Si Canopée critique le plan de relance, l’objectif est bien de montrer ses failles pour que les futures subventions publiques soient mieux conditionnées. Voici nos recommandations :

  • Soutenir une sylviculture d’amélioration et de réduction de la vulnérabilité des peuplements existants
    • A chaque fois que cela est possible, il est préférable de maintenir l’ambiance forestière pour protéger les sols et le microclimat forestier. Dans de nombreuses situations, des peuplements pauvres ou vulnérables peuvent être améliorés par des travaux sylvicoles à faible impact, et, le cas échéant, par des plantations d’enrichissement.
      • Mettre en place de façon systématique un volet adaptation et biodiversité dans les documents de gestion en forêt privée et publique ;
      • Encourager, par une fiscalité verte et des éco-conditions aux aides publiques, les travaux d’amélioration des peuplements existants et permettant de conserver l’ambiance forestière, de protéger les sols, de diversifier la composition en essences et la structure des peuplements ;
      • Encadrer strictement les coupes rases, et les limiter aux seules situations de crises sanitaires lorsqu’aucune autre alternative n’est possible.
  • Ne pas introduire d’espèces exotiques invasives ou porteuses de pathogènes
    • La création d’îlots d’avenir au sein des peuplements existants doit être mieux encadré sur l’introduction d’espèces exotiques par une analyse de risques, et il faut favoriser plutôt des tests in-situ de nouvelles provenances d’essences déjà ou potentiellement présentes.
  • Renforcer la recherche
    • Dans un contexte de forte incertitude, il est indispensable de renforcer la recherche forestière, en particulier pour mieux comprendre les mécanismes de résilience des écosystèmes, la plasticité des essences ou le fonctionnement des sols forestiers.
  • Renforcer l’accompagnement des propriétaires, l’observation sur le terrain et les dispositifs de suivi sanitaire
    • Les effectifs du Centre National de la Propriété Forestière (CNPF) et de l’Office National des Forêts (ONF) doivent être renforcés. Le Département de la Santé des Forêts (DSF) a développé avec ses partenaires (ONF et CNPF) des outils et systèmes de suivis performants. Pour construire une gestion adaptative face au changement climatique, ces outils doivent être développés et leur utilisation doit être facilitée par un renforcement des formations des propriétaires et gestionnaires forestiers.

La réponse de la CFBL

Avant publication de notre rapport, nous avons envoyé chaque étude de cas mentionnée dans le rapport aux entreprises concernées.

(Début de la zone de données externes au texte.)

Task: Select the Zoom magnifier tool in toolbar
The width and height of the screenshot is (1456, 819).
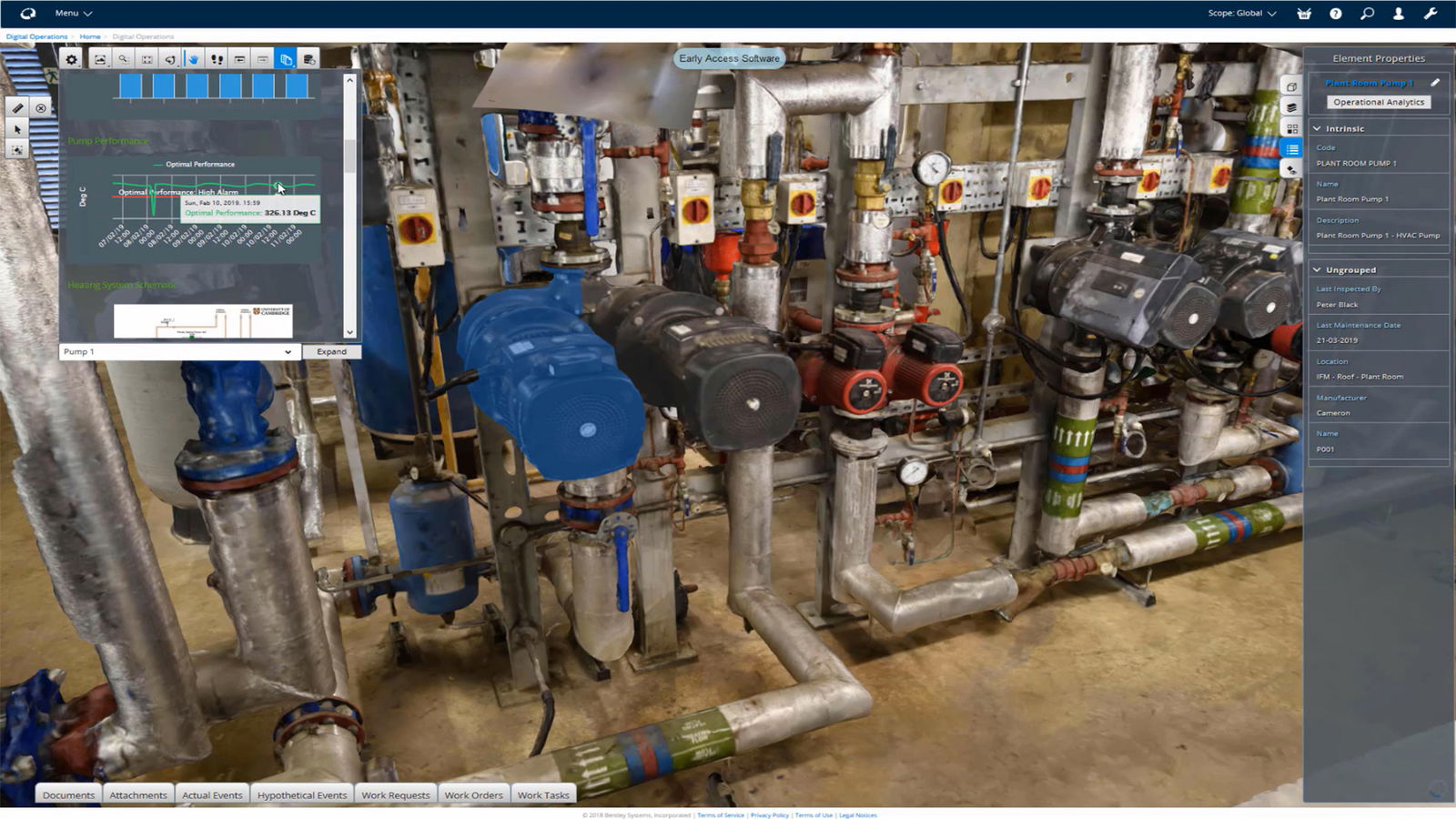Action: click(x=123, y=58)
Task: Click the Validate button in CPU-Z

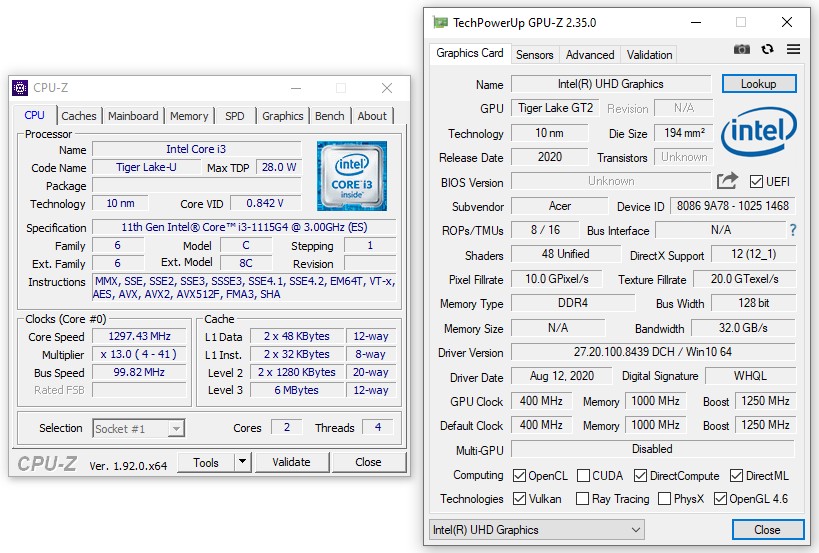Action: pos(291,462)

La Coopérative Forestière Bourgogne Limousin nous a fait parvenir sa réponse, que nous partageons ici :

Lire la réponse de la CFBL à l’étude de cas n°1

Nous remercions la CFBL pour sa réponse et le dialogue ainsi entamé. En revanche, nous ne partageons pas les constats mentionnés dans cette réponse, ni les choix de sylviculture qui ont été faits par la suite. Nous sommes ouverts à une visite sur le terrain avec des représentants ou représentantes de la CFBL pour discuter plus amplement de la gestion des peuplements qui entrent dans la catégorie « peuplements pauvres » du plan de relance.